DATA SUPPLIED:
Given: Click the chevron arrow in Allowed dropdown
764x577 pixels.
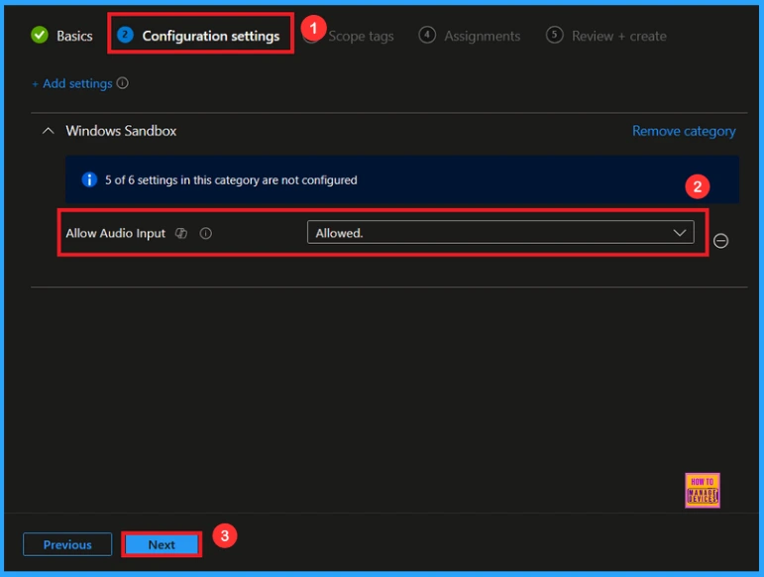Looking at the screenshot, I should coord(680,233).
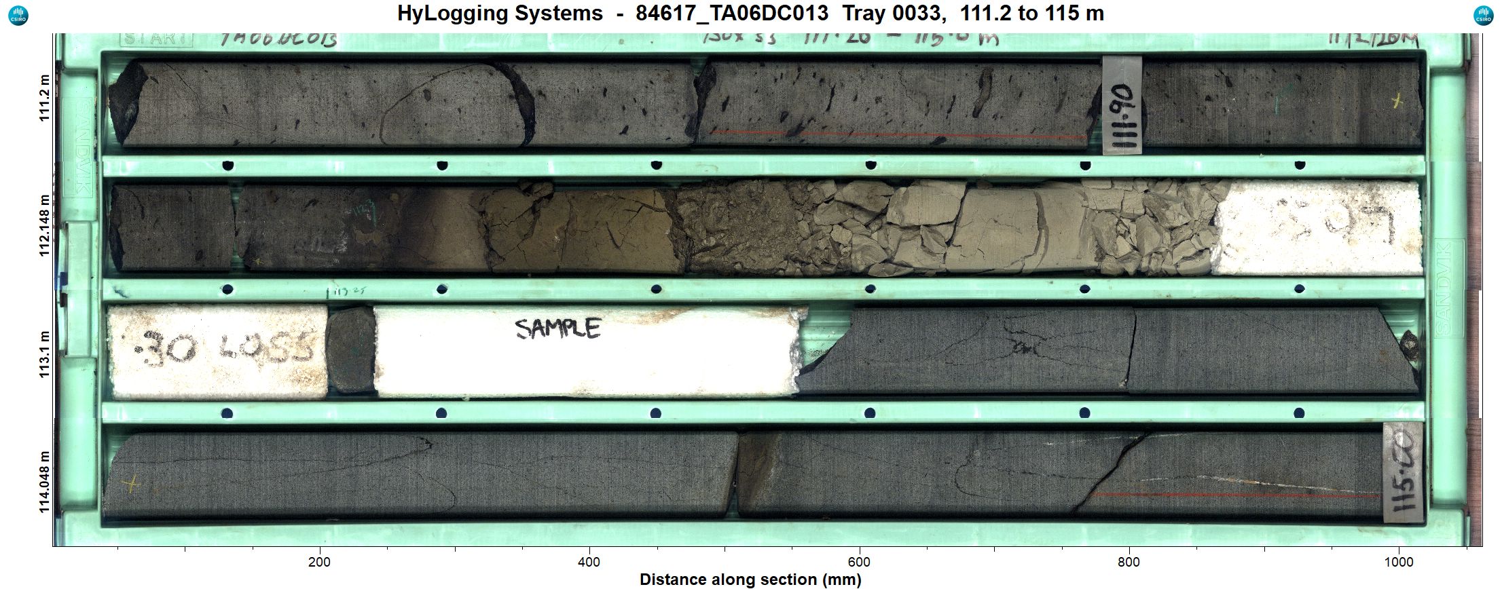The image size is (1502, 589).
Task: Click the tray title text 84617_TA06DC013
Action: [x=732, y=14]
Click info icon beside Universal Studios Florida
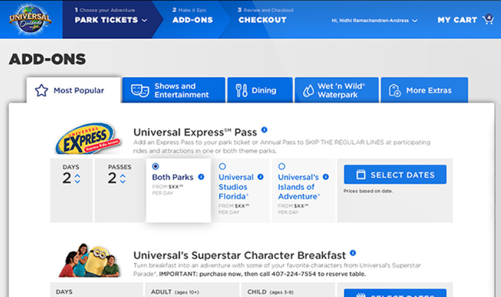This screenshot has width=501, height=297. pyautogui.click(x=260, y=177)
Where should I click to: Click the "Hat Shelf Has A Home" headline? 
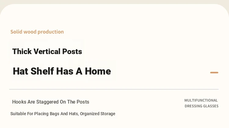tap(62, 71)
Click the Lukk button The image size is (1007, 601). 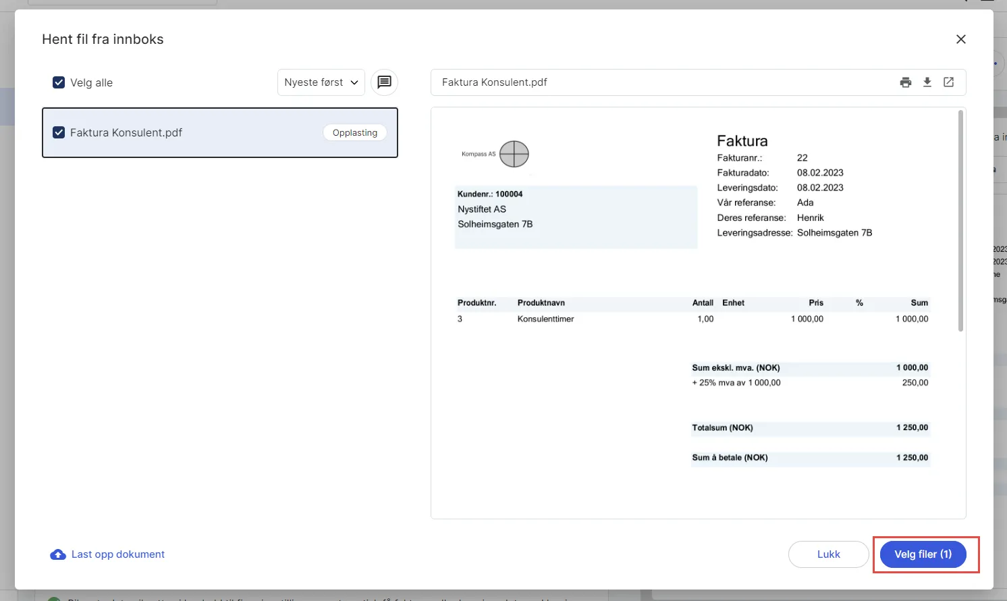829,554

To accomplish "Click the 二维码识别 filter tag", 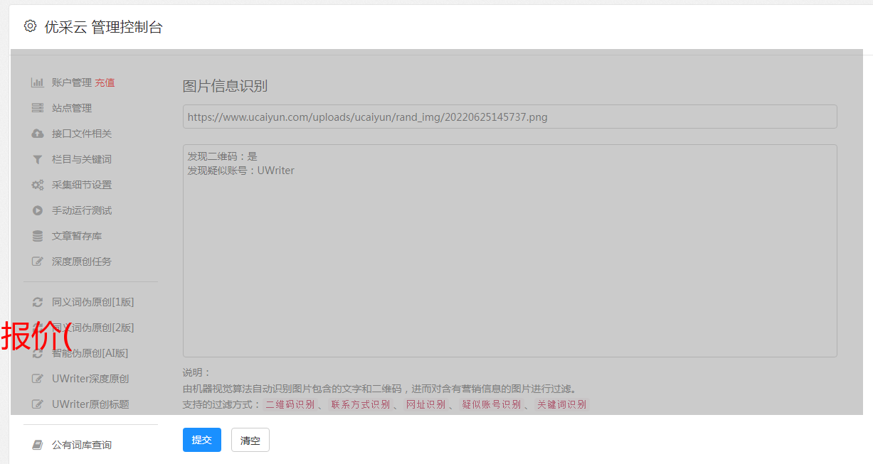I will 290,404.
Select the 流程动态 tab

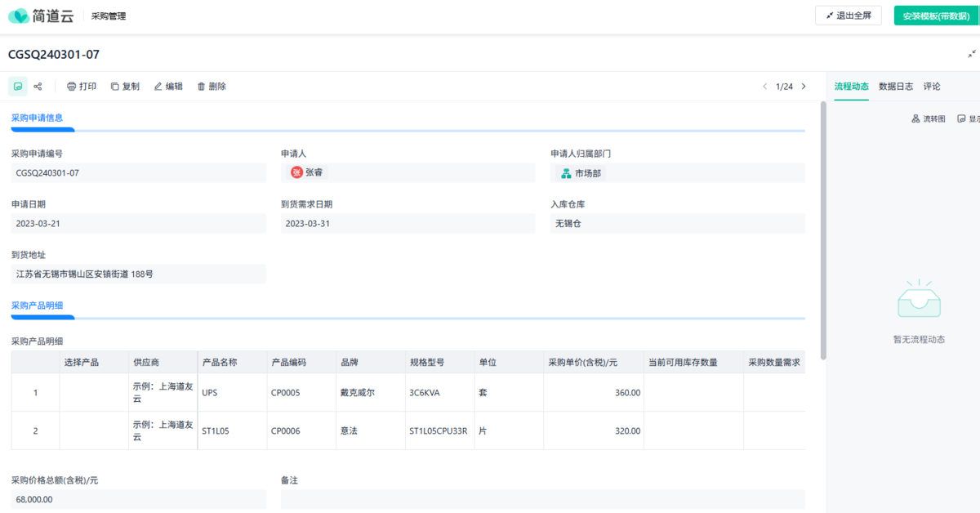pos(851,87)
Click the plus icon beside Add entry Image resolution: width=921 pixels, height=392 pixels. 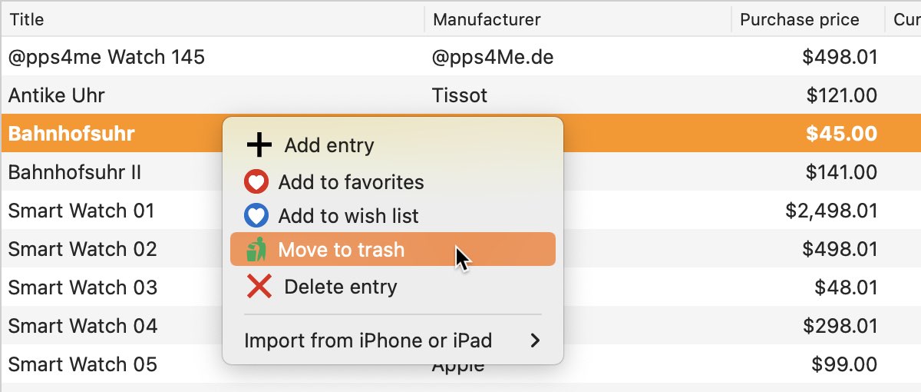click(259, 145)
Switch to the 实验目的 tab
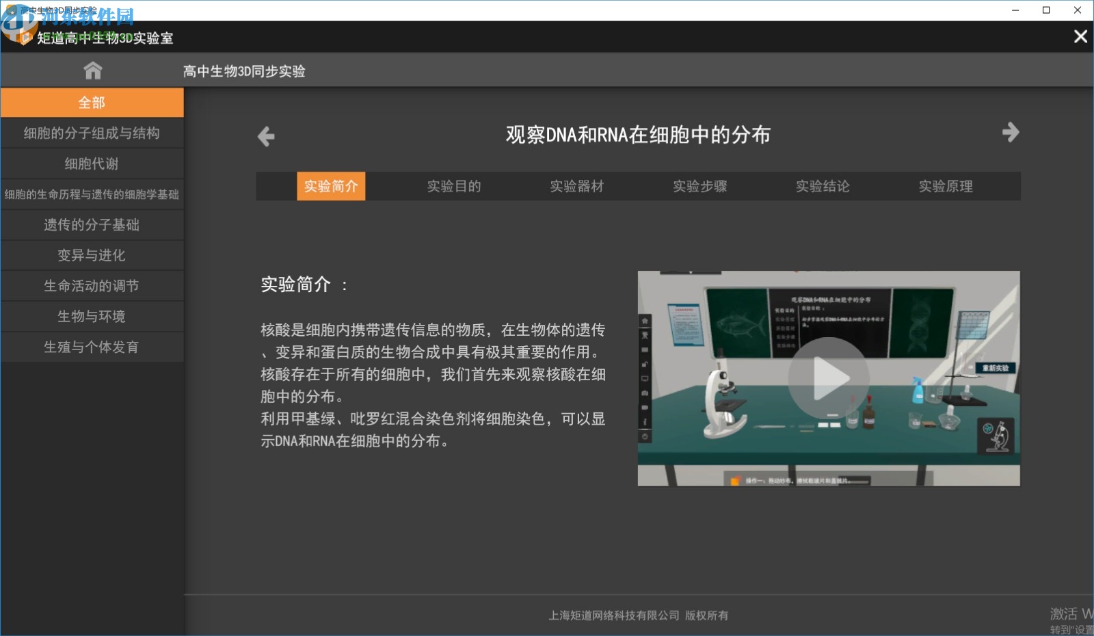This screenshot has height=636, width=1094. pos(454,186)
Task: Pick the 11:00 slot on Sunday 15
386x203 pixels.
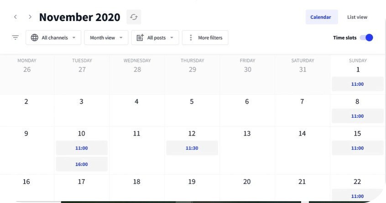Action: (357, 148)
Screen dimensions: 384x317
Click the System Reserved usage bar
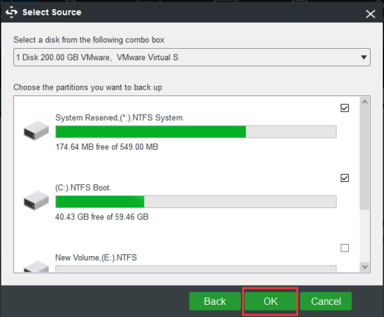coord(196,132)
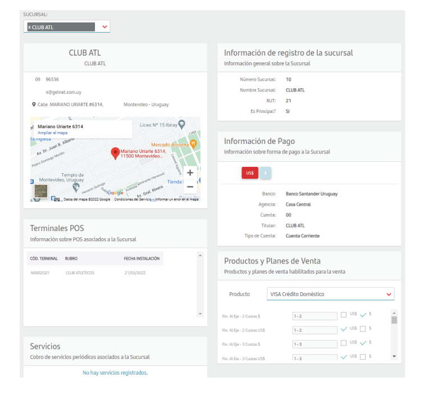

WHAT TO PRODUCE: From the line that contains "Switch to the 实验目的 tab" to the last line of the records above, copy each line exactly, both ends included, and leave the pictures out.

TASK OUTPUT:
Switch to the 实验目的 tab
This screenshot has height=636, width=1094. pos(454,186)
Task: Pick the 11:00 slot on Sunday 15
386x203 pixels.
Action: (357, 148)
Screen dimensions: 384x317
Click the System Reserved usage bar
coord(196,132)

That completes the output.